(Word and item position data)
################
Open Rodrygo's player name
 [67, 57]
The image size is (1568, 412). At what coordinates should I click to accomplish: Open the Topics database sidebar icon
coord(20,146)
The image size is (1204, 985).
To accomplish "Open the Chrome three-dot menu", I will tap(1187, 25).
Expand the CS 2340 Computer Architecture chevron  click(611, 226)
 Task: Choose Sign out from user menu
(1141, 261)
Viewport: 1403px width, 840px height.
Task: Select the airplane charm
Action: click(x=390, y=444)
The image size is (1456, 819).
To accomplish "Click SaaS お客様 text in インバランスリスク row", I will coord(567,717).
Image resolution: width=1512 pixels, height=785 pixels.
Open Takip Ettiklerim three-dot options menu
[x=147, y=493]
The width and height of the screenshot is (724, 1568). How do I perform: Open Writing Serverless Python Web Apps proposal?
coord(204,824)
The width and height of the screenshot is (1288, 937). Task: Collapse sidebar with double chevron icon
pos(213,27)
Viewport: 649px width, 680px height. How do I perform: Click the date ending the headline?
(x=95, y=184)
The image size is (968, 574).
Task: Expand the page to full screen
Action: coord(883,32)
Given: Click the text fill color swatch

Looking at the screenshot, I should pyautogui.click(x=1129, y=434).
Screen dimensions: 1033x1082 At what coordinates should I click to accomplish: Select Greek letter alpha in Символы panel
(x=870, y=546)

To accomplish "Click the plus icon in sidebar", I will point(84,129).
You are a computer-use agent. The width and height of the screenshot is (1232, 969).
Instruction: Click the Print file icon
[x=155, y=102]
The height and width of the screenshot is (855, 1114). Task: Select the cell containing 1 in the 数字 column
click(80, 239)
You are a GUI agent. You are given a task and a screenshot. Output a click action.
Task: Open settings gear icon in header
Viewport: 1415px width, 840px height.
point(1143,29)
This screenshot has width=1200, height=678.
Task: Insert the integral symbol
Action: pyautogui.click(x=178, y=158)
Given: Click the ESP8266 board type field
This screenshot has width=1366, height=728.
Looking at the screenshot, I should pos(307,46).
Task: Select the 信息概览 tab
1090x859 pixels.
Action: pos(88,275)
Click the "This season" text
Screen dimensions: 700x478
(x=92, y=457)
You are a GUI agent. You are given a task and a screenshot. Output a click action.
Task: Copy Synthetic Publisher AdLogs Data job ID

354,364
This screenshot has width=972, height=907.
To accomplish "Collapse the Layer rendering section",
################
Put every nonblank line above into a Markdown table with the columns Row and Line, numbering the rows in order and leaving out the blank lines.

Complete output →
| Row | Line |
|---|---|
| 1 | Open Rodrygo's player name |
| 2 |  [67, 57] |
| 3 | The image size is (1568, 412). At what coordinates should I click to accomplish: Open the Topics database sidebar icon |
| 4 | coord(20,146) |
| 5 | The image size is (1204, 985). |
| 6 | To accomplish "Open the Chrome three-dot menu", I will tap(1187, 25). |
| 7 | Expand the CS 2340 Computer Architecture chevron  click(611, 226) |
| 8 |  Task: Choose Sign out from user menu |
| 9 | (1141, 261) |
| 10 | Viewport: 1403px width, 840px height. |
| 11 | Task: Select the airplane charm |
| 12 | Action: click(x=390, y=444) |
| 13 | The image size is (1456, 819). |
| 14 | To accomplish "Click SaaS お客様 text in インバランスリスク row", I will coord(567,717). |
| 15 | Image resolution: width=1512 pixels, height=785 pixels. |
| 16 | Open Takip Ettiklerim three-dot options menu |
| 17 | [x=147, y=493] |
| 18 | The width and height of the screenshot is (724, 1568). How do I perform: Open Writing Serverless Python Web Apps proposal? |
| 19 | coord(204,824) |
| 20 | The width and height of the screenshot is (1288, 937). Task: Collapse sidebar with double chevron icon |
| 21 | pos(213,27) |
| 22 | Viewport: 649px width, 680px height. How do I perform: Click the date ending the headline? |
| 23 | (x=95, y=184) |
| 24 | The image size is (968, 574). |
| 25 | Task: Expand the page to full screen |
| 26 | Action: coord(883,32) |
| 27 | Given: Click the text fill color swatch |
| 28 | Looking at the screenshot, I should pyautogui.click(x=1129, y=434). |
| 29 | Screen dimensions: 1033x1082 At what coordinates should I click to accomplish: Select Greek letter alpha in Символы panel |
| 30 | (x=870, y=546) |
| 31 | To accomplish "Click the plus icon in sidebar", I will point(84,129). |
| 32 | You are a computer-use agent. The width and height of the screenshot is (1232, 969). |
| 33 | Instruction: Click the Print file icon |
| 34 | [x=155, y=102] |
| 35 | The height and width of the screenshot is (855, 1114). Task: Select the cell containing 1 in the 数字 column |
| 36 | click(80, 239) |
| 37 | You are a GUI agent. You are given a task and a screenshot. Output a click action. |
| 38 | Task: Open settings gear icon in header |
| 39 | Viewport: 1415px width, 840px height. |
| 40 | point(1143,29) |
| 41 | This screenshot has width=1200, height=678. |
| 42 | Task: Insert the integral symbol |
| 43 | Action: pyautogui.click(x=178, y=158) |
| 44 | Given: Click the ESP8266 board type field |
| 45 | This screenshot has width=1366, height=728. |
| 46 | Looking at the screenshot, I should pos(307,46). |
| 47 | Task: Select the 信息概览 tab |
| 48 | 1090x859 pixels. |
| 49 | Action: pos(88,275) |
| 50 | Click the "This season" text |
| 51 | Screen dimensions: 700x478 |
| 52 | (x=92, y=457) |
| 53 | You are a GUI agent. You are given a task and a screenshot. Output a click action. |
| 54 | Task: Copy Synthetic Publisher AdLogs Data job ID |
| 55 | 354,364 |
| 56 | This screenshot has width=972, height=907. |
| 57 | To accomplish "Collapse the Layer rendering section", |